La secretaria general de la Confederación, Sara Molero, ha participado en la mesa redonda “Atracción y retención de talento: prioridad y ventaja competitiva”, en la que se abordó el papel estratégico del ecosistema de talento madrileño como motor de inversión y productividad regional.
En el marco de la segunda edición de Madrid Investment Forum, en cuya jornada inaugural participó el presidente de CEIM, se celebró una mesa redonda titulada “Atracción y retención de talento: prioridad y ventaja competitiva”, en la que se abordó el papel estratégico del ecosistema de talento madrileño como motor de inversión y productividad regional.
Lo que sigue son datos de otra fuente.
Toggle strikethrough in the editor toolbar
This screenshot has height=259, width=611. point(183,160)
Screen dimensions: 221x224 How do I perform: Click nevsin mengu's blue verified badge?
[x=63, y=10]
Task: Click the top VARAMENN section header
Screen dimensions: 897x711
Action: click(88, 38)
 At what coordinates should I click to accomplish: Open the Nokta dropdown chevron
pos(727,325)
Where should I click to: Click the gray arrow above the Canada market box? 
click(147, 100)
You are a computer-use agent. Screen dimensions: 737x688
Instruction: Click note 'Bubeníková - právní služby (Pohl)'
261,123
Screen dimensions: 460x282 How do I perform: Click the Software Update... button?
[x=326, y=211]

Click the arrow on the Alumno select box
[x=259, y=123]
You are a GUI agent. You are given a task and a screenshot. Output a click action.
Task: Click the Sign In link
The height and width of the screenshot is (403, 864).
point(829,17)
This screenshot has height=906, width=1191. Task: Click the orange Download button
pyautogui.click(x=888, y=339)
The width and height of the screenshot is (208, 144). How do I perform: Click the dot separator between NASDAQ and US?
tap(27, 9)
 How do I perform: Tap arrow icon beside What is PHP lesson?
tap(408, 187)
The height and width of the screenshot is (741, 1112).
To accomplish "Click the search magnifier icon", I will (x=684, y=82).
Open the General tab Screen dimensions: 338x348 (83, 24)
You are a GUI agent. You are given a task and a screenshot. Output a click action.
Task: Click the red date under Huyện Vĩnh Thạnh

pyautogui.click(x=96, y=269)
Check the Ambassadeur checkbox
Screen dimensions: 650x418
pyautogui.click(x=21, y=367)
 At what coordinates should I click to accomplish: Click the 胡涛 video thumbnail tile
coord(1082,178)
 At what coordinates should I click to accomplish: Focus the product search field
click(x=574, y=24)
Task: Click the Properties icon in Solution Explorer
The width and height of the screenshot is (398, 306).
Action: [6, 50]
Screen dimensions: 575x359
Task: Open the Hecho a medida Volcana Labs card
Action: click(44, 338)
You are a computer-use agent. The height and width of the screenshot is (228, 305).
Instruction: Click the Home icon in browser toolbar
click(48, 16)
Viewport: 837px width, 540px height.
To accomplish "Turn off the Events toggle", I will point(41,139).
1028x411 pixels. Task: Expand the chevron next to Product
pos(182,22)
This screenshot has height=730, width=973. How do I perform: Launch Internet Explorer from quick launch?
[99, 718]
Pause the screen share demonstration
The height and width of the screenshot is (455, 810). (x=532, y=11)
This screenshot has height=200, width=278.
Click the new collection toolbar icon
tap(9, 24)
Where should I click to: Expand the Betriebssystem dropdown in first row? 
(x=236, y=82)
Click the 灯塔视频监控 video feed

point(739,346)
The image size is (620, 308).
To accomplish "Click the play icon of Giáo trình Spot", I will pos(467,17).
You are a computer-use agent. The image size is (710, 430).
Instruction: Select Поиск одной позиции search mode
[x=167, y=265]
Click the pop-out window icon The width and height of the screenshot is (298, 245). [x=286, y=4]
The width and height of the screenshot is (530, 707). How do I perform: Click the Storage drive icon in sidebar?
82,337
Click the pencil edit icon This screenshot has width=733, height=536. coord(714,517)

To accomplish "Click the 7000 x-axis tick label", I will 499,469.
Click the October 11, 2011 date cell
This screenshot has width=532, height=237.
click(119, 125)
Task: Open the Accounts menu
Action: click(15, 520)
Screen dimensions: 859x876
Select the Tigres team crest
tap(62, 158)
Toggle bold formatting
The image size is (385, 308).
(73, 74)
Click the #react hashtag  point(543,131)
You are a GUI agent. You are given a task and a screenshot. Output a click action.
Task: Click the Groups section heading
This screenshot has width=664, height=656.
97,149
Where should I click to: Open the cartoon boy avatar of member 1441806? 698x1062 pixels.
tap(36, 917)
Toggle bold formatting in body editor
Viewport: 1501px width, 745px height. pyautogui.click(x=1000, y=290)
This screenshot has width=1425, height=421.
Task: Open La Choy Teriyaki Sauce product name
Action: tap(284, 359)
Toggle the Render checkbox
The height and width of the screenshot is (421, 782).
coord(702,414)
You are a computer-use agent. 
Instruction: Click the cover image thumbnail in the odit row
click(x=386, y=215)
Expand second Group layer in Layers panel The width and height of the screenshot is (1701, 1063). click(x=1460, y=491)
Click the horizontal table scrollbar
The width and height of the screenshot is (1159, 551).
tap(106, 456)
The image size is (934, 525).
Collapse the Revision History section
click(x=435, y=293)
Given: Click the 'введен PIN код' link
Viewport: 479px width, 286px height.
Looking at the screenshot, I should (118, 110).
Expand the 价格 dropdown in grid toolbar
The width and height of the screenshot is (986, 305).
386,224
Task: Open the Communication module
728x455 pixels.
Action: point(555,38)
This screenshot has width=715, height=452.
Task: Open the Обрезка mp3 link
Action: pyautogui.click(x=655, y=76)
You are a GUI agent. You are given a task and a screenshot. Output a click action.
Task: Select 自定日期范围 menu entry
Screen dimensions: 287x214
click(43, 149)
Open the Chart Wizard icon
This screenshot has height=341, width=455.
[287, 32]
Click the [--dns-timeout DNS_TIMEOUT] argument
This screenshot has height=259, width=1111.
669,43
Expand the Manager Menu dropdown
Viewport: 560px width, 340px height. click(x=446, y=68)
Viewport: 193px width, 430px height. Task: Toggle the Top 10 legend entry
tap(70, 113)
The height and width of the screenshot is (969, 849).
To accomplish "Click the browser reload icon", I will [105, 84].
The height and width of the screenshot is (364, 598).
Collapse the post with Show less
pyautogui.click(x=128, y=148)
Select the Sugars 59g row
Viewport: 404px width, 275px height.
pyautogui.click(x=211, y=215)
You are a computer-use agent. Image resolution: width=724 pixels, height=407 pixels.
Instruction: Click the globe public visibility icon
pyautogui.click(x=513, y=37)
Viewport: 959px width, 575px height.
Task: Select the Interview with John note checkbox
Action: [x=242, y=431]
La secretaria general de CEIM, Sara Molero, fue una de las participantes de dicha mesa redonda, junto a Sara de la Varga, Teniente de Alcalde y Concejala de Educación de Boadilla del Monte; Juan José Sánchez Puig, CEO de ISDE y Julio Lage, expresidente del Consejo Social de la Universidad Politécnica de Madrid, moderados por Nicolás Casas, Director General de Universidades de la Comunidad de Madrid
Durante su intervención, Sara Molero subrayó que el talento es uno de los principales activos de la Comunidad de Madrid, pero advirtió que la hiperregulación y la burocracia excesiva están comprometiendo seriamente la competitividad empresarial. “Las empresas no pueden innovar si el coste del cumplimiento normativo supera al de desarrollar nuevas soluciones. Si queremos atraer inversión, necesitamos un entorno ágil y predecible”, afirmó.
En dicho contexto, también se mencionó la futura Ley de Enseñanzas Superiores, Universidades y Ciencia (LESUC) que está elaborando el Gobierno regional. «Es clave que esta ley no profundice en este problema de más burocracia. Necesitamos una legislación que impulse, no que limite», señaló, haciendo referencia a su vez a la necesidad de facilitar la colaboración entre universidades, empresas y centros de investigación.
Los participantes coincidieron en que el ecosistema formativo madrileño —universidades, escuelas de negocio, FP y centros de investigación— es una ventaja competitiva clara, pero que sin reformas normativas que favorezcan la agilidad y la transferencia de conocimiento, esa ventaja podría diluirse.
La sesión concluyó con una reflexión abierta: ¿Cómo equilibrar calidad académica, agilidad normativa y competitividad empresarial?
Una pregunta que, según Sara Molero, debe estar en el centro del diseño de políticas públicas si Madrid quiere consolidarse como un referente internacional en atracción de talento e inversión.